Доктор Бигелоу призывает к устранению классики из начального образования и сведению ее к минимуму в образовании высшем. К латыни он, кажется, относится терпимее, даже снизойдя до того, чтобы поднять несколько латинских цитат на свои боевые знамена, но греческий — это Карфаген для этого Катона с Кейп-Кода, который имеет смелость верить, что «если изучение греческого перестанет быть обязательным требованием в наших университетах, то, хотя ему по-прежнему, как и прочим особенным предметам, будут с успехом и удовольствием предаваться многие люди, все же наше практическое, занятое и перегруженное поколение уже никогда не отложит более полезных занятий, чтобы принять греческий как необходимый академический предмет».
<…> Жалоба Сидни Смита на «слишком много латыни и греческого» стала боевым кличем: «поменьше латыни и вообще никакого греческого»! Год за годом классики оттеснялись в учебных планах североамериканских колледжей. Во многих из них, насколько мы можем судить, латынь и греческий теперь стали факультативными предметами последних двух курсов. Свирепые поборники «научных» предметов и дальше будут чинить препятствия бедным грекам и римлянам, пока не загонят их в угол настолько дальний, откуда те уже не смогут причинить никакого вреда.
Между тем сама суть этого спора унизительна. Такая тонкая вещь, нуждающаяся в воспитании, удивительный человеческий ум, c рыком таскается туда-сюда этими «образованцами», как если бы они были псами, а ум — их костью. Вместо того чтобы объединиться в общей инаугурационной церемонии при возведении нового храма образования, каждый спорщик выкрикивает Oratio de domo sua и жадно хватается за тезисы ex parte только для того, чтобы составить аргумент посильнее, а люди вроде профессора Юманса спешат развести элементы образовательного плана, чтобы утвердить собственные взгляды. Сколь несправедливо приводить обширные цитаты из Милля в пользу научных исследований и при этом практически отбросить, как это делает Юманс, неопровержимые доводы того же Милля в пользу классики, как будто это не было неотъемлемой частью его принципов образования.

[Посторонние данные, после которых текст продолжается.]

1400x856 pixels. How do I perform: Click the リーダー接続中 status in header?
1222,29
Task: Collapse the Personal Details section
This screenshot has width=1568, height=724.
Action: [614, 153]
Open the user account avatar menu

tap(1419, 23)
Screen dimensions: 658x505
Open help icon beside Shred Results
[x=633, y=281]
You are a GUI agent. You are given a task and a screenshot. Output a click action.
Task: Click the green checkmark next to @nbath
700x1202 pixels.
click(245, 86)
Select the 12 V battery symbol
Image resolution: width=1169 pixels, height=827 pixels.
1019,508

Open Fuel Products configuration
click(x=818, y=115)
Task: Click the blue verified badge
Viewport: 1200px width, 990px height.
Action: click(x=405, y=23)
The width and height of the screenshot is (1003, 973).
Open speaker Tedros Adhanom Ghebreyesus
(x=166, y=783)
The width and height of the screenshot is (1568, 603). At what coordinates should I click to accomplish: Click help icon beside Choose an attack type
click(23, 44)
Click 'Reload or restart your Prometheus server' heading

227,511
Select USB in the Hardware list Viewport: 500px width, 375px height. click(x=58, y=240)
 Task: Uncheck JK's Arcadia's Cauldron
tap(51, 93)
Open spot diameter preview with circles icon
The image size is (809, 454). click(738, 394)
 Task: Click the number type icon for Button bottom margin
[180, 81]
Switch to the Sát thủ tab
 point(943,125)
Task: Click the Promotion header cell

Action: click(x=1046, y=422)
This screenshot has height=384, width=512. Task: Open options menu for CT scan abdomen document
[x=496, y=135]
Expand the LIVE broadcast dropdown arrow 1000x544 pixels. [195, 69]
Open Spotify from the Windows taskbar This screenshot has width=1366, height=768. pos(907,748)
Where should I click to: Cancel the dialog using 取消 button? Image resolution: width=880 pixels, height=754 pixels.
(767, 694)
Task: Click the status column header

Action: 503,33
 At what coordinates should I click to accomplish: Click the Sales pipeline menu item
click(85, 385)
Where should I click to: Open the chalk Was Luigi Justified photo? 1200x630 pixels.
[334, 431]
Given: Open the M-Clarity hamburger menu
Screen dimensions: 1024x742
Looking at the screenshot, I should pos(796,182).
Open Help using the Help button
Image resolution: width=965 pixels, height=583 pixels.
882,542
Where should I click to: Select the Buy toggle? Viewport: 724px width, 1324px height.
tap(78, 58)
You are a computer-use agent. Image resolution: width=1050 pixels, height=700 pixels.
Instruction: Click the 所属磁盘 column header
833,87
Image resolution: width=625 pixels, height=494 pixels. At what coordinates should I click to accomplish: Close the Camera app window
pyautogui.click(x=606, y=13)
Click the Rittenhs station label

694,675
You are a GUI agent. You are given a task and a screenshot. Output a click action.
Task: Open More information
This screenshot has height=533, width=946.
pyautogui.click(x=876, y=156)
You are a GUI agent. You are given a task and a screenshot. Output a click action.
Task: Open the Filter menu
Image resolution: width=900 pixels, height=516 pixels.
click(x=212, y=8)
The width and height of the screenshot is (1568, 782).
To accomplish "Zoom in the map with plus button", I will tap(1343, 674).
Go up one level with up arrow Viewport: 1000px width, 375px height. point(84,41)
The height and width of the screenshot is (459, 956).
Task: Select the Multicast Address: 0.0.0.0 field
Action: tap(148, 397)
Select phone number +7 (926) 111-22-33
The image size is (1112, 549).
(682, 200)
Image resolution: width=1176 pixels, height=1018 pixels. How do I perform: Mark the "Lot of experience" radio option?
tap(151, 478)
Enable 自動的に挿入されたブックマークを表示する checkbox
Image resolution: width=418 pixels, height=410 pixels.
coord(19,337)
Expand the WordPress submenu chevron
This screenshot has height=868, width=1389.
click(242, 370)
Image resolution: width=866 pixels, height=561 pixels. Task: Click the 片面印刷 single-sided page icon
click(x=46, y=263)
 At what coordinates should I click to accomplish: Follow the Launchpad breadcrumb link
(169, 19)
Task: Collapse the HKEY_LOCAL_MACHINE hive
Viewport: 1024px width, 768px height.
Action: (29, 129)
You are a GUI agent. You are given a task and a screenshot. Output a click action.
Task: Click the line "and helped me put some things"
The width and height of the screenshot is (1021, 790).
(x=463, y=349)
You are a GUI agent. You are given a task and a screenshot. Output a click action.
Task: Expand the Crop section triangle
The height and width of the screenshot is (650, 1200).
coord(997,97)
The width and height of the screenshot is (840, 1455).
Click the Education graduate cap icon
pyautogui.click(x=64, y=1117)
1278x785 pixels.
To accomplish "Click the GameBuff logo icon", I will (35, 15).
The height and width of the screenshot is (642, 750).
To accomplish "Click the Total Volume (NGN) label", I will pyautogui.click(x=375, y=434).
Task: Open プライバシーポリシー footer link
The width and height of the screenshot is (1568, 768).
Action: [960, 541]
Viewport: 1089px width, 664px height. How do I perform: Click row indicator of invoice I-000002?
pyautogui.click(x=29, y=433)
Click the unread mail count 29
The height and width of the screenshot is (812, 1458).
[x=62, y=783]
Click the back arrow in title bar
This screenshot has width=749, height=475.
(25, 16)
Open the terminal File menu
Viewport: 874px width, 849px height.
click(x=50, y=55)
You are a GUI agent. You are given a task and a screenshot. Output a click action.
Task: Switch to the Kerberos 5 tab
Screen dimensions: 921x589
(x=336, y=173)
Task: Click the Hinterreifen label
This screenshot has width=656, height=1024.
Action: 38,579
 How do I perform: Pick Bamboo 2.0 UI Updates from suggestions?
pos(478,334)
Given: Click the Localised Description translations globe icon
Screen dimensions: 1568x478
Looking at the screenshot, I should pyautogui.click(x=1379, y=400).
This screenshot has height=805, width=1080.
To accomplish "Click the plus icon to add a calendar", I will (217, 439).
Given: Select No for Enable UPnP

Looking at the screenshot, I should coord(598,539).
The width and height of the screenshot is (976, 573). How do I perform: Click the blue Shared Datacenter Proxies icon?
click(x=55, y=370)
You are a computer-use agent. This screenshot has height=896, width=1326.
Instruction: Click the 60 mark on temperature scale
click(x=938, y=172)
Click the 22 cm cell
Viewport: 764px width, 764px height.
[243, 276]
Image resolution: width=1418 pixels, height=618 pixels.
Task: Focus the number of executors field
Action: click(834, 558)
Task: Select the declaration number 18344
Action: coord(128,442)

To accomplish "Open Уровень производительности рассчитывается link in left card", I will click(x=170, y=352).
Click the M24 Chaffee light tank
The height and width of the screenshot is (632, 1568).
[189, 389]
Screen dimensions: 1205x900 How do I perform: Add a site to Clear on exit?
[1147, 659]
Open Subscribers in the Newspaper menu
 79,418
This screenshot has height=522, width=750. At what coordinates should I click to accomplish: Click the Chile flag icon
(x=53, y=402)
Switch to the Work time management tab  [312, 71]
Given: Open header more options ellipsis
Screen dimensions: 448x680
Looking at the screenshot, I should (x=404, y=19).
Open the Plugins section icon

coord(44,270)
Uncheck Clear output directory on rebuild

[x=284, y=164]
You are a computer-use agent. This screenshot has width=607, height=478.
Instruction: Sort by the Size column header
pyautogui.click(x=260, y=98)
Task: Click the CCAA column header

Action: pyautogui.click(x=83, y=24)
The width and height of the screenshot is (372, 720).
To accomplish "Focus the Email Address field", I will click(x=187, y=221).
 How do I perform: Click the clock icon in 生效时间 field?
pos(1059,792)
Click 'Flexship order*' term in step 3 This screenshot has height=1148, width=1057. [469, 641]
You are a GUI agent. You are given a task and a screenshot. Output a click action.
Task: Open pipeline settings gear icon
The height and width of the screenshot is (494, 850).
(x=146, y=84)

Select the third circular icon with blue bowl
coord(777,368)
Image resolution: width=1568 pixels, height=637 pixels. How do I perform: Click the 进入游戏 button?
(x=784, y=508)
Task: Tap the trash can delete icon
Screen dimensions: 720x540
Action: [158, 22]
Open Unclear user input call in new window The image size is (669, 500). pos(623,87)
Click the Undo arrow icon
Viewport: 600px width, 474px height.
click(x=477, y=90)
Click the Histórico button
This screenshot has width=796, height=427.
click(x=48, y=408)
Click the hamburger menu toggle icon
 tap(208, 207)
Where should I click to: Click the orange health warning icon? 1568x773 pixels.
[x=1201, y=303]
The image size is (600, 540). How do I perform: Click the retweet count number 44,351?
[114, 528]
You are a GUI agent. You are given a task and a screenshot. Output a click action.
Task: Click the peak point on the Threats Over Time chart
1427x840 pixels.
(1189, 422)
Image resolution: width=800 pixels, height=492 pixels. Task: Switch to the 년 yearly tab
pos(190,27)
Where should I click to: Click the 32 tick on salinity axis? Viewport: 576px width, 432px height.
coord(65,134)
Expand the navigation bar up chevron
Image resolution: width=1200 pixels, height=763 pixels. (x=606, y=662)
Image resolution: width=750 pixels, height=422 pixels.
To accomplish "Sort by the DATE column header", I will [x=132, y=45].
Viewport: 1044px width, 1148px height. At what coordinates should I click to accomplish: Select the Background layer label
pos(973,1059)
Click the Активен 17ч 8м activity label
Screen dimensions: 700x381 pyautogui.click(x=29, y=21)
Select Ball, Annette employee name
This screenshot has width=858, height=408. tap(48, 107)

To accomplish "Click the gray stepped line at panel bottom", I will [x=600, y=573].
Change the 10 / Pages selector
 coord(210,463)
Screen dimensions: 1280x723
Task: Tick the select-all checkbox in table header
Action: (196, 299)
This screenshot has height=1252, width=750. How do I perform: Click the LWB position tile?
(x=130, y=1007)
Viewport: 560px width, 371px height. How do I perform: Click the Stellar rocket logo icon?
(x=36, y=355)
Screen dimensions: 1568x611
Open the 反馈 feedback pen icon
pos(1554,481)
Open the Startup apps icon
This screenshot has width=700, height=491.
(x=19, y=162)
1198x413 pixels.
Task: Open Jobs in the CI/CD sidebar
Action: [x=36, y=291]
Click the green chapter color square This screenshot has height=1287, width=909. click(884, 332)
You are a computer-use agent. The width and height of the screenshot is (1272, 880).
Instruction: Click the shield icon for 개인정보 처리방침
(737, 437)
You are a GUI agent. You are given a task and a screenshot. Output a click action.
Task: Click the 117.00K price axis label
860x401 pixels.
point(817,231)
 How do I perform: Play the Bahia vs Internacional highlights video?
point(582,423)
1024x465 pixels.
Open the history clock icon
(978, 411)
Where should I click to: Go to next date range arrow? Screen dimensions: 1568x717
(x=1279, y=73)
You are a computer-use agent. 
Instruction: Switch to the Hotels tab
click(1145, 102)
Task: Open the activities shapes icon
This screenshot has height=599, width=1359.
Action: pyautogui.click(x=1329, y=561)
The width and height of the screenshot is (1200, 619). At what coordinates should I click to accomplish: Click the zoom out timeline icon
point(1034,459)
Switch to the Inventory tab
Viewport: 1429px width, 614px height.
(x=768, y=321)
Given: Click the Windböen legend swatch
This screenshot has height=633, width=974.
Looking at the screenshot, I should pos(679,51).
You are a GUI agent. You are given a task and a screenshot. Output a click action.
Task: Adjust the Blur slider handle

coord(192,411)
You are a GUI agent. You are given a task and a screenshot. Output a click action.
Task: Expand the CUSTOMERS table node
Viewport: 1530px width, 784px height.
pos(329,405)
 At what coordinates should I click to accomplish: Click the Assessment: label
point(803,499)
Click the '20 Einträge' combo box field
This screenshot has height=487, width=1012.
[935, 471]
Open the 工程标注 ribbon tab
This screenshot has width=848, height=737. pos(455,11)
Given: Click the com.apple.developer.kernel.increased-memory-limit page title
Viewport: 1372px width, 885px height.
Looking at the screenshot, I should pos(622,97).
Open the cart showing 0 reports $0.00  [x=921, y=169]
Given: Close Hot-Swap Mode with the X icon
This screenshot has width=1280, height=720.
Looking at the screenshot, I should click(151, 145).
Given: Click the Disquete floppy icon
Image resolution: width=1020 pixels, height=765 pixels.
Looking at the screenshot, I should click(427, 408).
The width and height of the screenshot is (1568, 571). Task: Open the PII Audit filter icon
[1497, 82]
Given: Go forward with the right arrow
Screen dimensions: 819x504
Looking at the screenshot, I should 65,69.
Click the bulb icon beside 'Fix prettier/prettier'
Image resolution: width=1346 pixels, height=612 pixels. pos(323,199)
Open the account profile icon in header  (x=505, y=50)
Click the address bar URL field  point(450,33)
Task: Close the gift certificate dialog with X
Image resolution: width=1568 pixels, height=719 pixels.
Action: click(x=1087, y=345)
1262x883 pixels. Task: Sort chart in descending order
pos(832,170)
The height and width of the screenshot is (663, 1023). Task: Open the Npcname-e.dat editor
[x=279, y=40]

Что касается книги профессора Юманса, мы не будем отрицать, что он замечательно поступил, собрав воедино в компактном и удобном издании разные эссе, многие из которых глубиной своей мысли заслуживают нашего пристальнейшего внимания, а красотой примеров взывают к нашему эстетическому чувству. Однако он поступил в высшей степени дурно, вставив эти драгоценные камни в свой грубый хлопчатобумажный носовой платок, чтобы хлестать им по лицу Муз. Мы вполне уверены, что этим он встретил бы мало сочувствия у Фарадея, который абсолютно откровенно говорил, что «он не чувствует себя противостоящим классике», или у Тиндаля, искренне стремившегося к взаимопониманию: «Неужели в Англии нет ума достаточно открытого, чтобы увидеть ценность и того, и другого [науки и филологии], обеспечив им честную игру? Не будем превращать это в борьбу партий: пусть тщательно собранное богатство Античности изливается в открытую грудь, и пока мы “дух Платона возвращаем в наш мир с заоблачных высот”, с наслаждением внимая благородной музыке прошлого, давайте почтим надлежащим образом и гений нашей собственной эпохи». Кто осмелиться ему возразить?
Рискуя быть обвиненными в том, что мы ведем слабую борьбу, мы не станем подражать фанатизму поносящих классику и спокойно признаем притязания наук, обычно называемых индуктивными. Однако мы попытаемся показать, что полного и завершенного образования без классики быть не может, а если такая формулировка кажется слишком амбициозной, мы постараемся <…> хотя бы частично указать причины, по которым культура в высшем смысле должна заключать в своих границах изучение того, что немцы называют «наукой о древности».